To understand the reasons for the dollar's appreciation in exchange rates against the euro, we first need to take a few steps backward and see what happened in the world economy (particularly in the United States and Europe) between 2021 and 2022, with the easing of the pandemic and the beginning of the war between Russia and Ukraine. In both America and the Old Continent, there has been a surge in inflation, linked primarily to rising commodity prices. Central banks on both sides of the Atlantic are now busy dampening this price flare-up, using the tool they traditionally have at their disposal: interest rate policy.

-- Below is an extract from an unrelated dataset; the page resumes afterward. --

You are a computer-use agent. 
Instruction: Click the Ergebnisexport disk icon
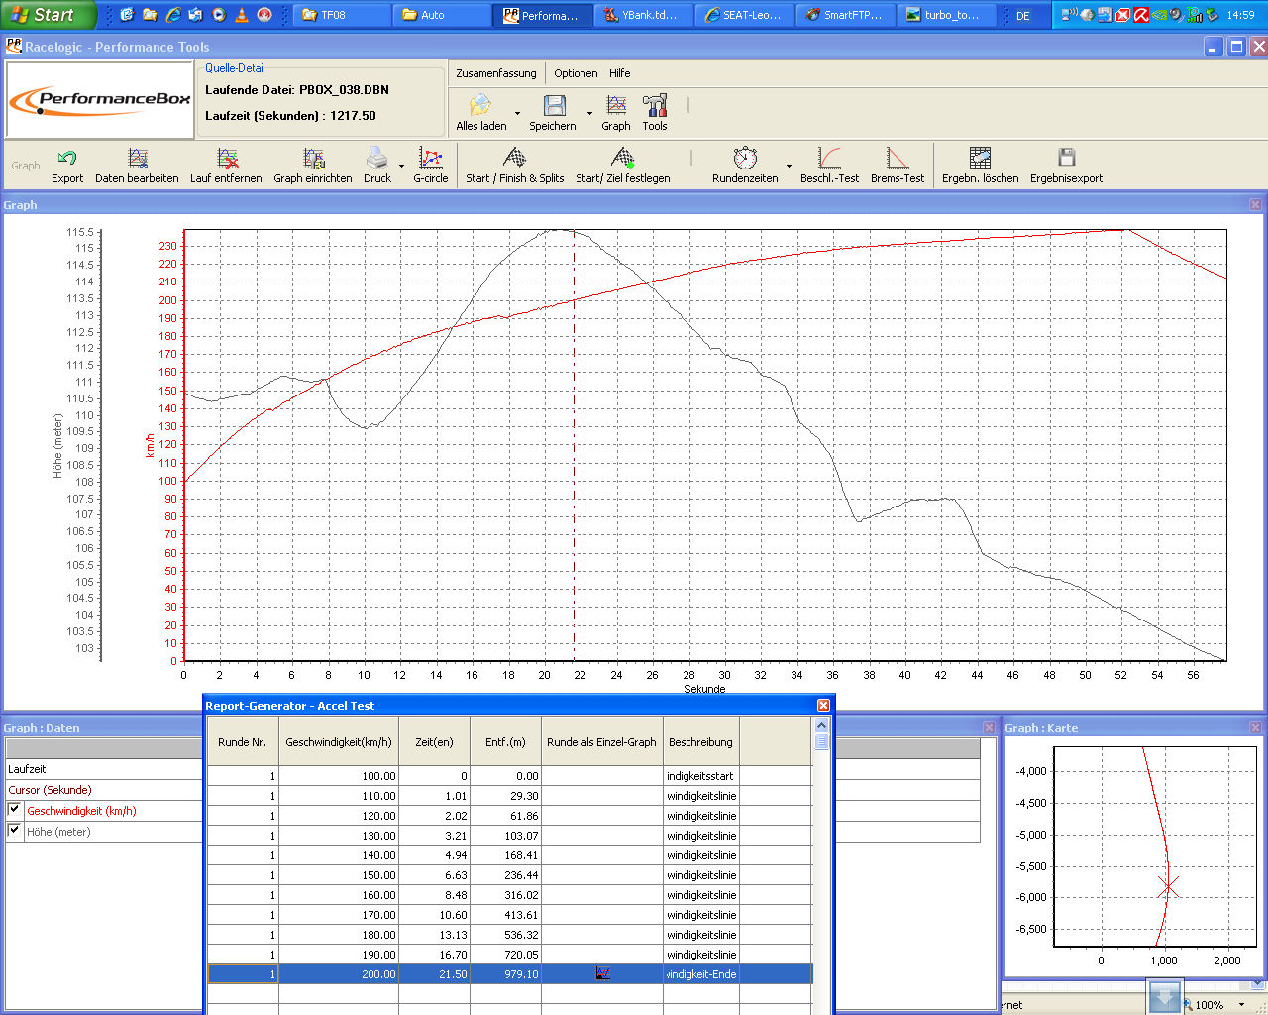click(1066, 159)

By raising rates, both the European Central Bank (ECB) and the U.S. Central Bank (Federal Reserve) are trying to put the brakes on consumption and thus on market demand for goods and services. In fact, rising prices (said in broad terms) are generated when there is excess demand for goods over supply in the market. However, in the past few months, international investors have felt strongly that the U.S. Fed was intent on raising interest rates faster than the ECB. This was for several reasons, which economist Carlo Cottarelli explained clearly in an editorial in the Repubblica.
Although inflation is at roughly the same levels on both sides of the Atlantic, Cottarelli explained, in the United States it seems to be a more entrenched phenomenon, as it has "long since spread outside the energy-food sector, while there is now a price-wage run-up facilitated by a level of unemployment not seen in more than four decades." When unemployment is low and there is much demand for labor in the market, in fact, wages also tend to rise since workers have more bargaining power. That's why Federal Reserve Chairman Jerome Powell decided at the last central bank's top meeting to raise the cost of money in the U.S. again by 75 basis points (0.75 percent) bringing it within a range of 2.25 to 2.5 percent. "Inflation is too high. We have to bring it down, at any cost," Powell said, hinting that he was also ready to accept even a slowdown in the economy.
The ECB led by Christine Lagarde also began raising rates, with a 50 basis point (0.5 percent) move at the end of its last meeting. Thus, it is a more modest raise that has brought the cost of money in Europe into a lower range (0.5-0.75 percent). The ECB seems to be more "timid" in its maneuvers because, according to Cottarelli's analysis, inflation in the Old Continent has not yet fully extended outside the energy-food sector and because, on this side of the Atlantic, we do not see that run-up between prices and wages that there is in America. Moreover, Lagarde knows full well that a rate hike has negative effects on European countries with higher public debt that will find themselves spending more on interest. So, if greatly accelerated, high rates risk bringing back among investors a considerable amount of distrust about the resilience of the euro area, as has been the case since 2011 as soon as the Old Continent's economy entered a crisis or a phase of instability.